I thought Lewis was saying that Iceland the nation is an example of the devastation that unregulated global capitalism can wreak on an entire society. Big countries like the U.S. and the China are rich enough to weather the demise of many banks and hedge funds, whereas smaller countries like Iceland can be totally wiped out by much smaller failures. For me, the key point was that global capitalism is a lot more diverse than it used to be: The players aren't just the biggest companies in the richest countries in the world, and the regulatory framework must take that into account. We can't afford to let booms and busts destroy nation states.

Update 2: Jonas Moody of New York Magazine fact-checks Lewis's account and finds it wanting--nobody's hoarding food, or blowing up Range Rovers en masse. Lewis understated the number of surnames in Iceland and overstated both impact of elf mythology on daily life and the ease with which cults can obtain federal subsidies.  However, Vanity Fair stands by Lewis's source's assertion that Icelanders are hoarding foreign currency. Converting krona into foreign cash would certainly have been a smart move for those who realized that the banking system was unsound and the Icelandic currency was on the brink of collapse. (Thanks, HG.)

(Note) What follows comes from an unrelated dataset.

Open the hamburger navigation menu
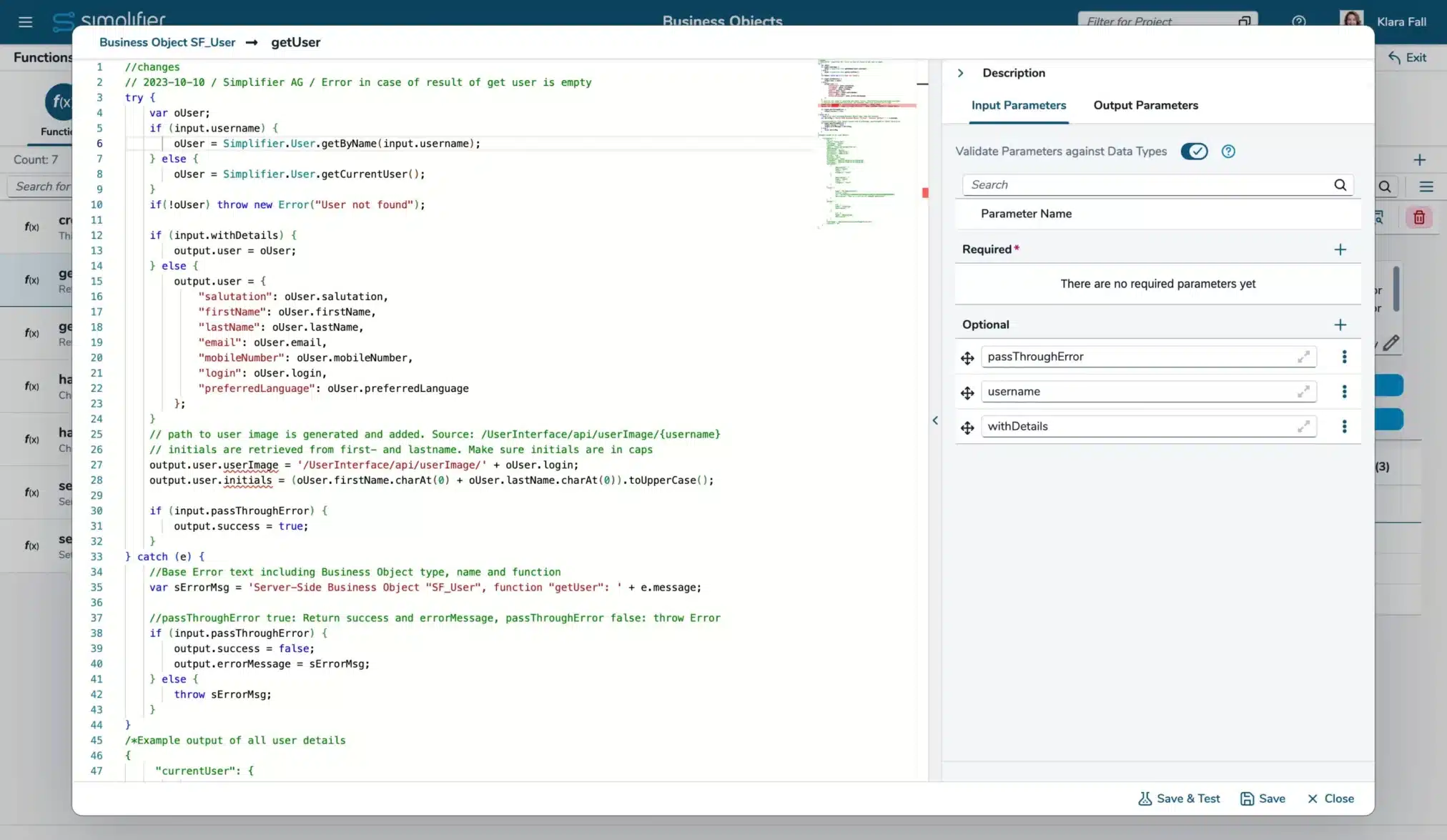The height and width of the screenshot is (840, 1447). point(26,21)
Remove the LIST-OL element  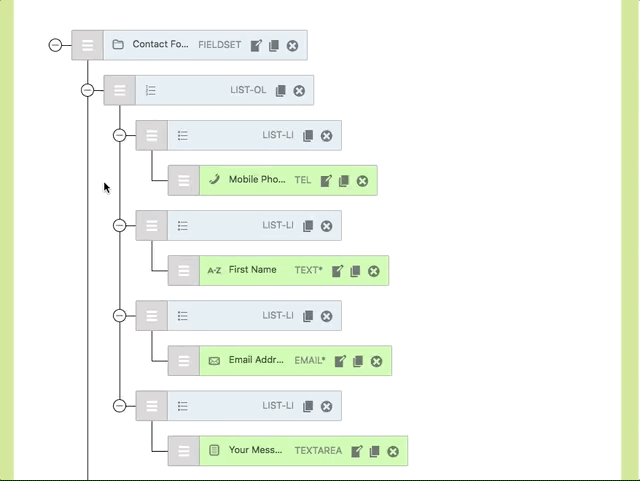299,91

So far, the critiques of Lewis's article have centered on his snarkily hyperbolic Icelandic travellogue, as opposed to the financial details that are the meat of the story. The author consistently exaggerates for effect, sometimes to the deteriment of his overall credibility. But Lewis's hokey speculations about Icelanders as the risk-taking sons and daughters of fishers and smelters aside, I'd be curious to know what people think about his economic arguments.

March 15, 2009

Jim Cramer's confession could end his career

Henry Blodget at Slate explains what Jim Cramer was actually confessing to in those clips from The that Jon Stewart showed played on the Daily Show.

Blodget suggests that many of the trading strategies that Cramer confesses to having engaged in as a hedge fund manager, and recommends to his viewers, may constitute illegal market manipulation.

One particularly ironic detail. In the video, Cramer advocates spreading lies to reporters to move the price of a stock, including a specific CNBC reporter. Remember, Cramer wanted to go on the Daily Show to defend CNBC from Jon Stewart's previous ribbing.

via Naked Capitalism.

Does the president normally assert that T-bills are sound?

Just curious.

I'm guessing that the president is volunteering because China asked. Has this ever happened before?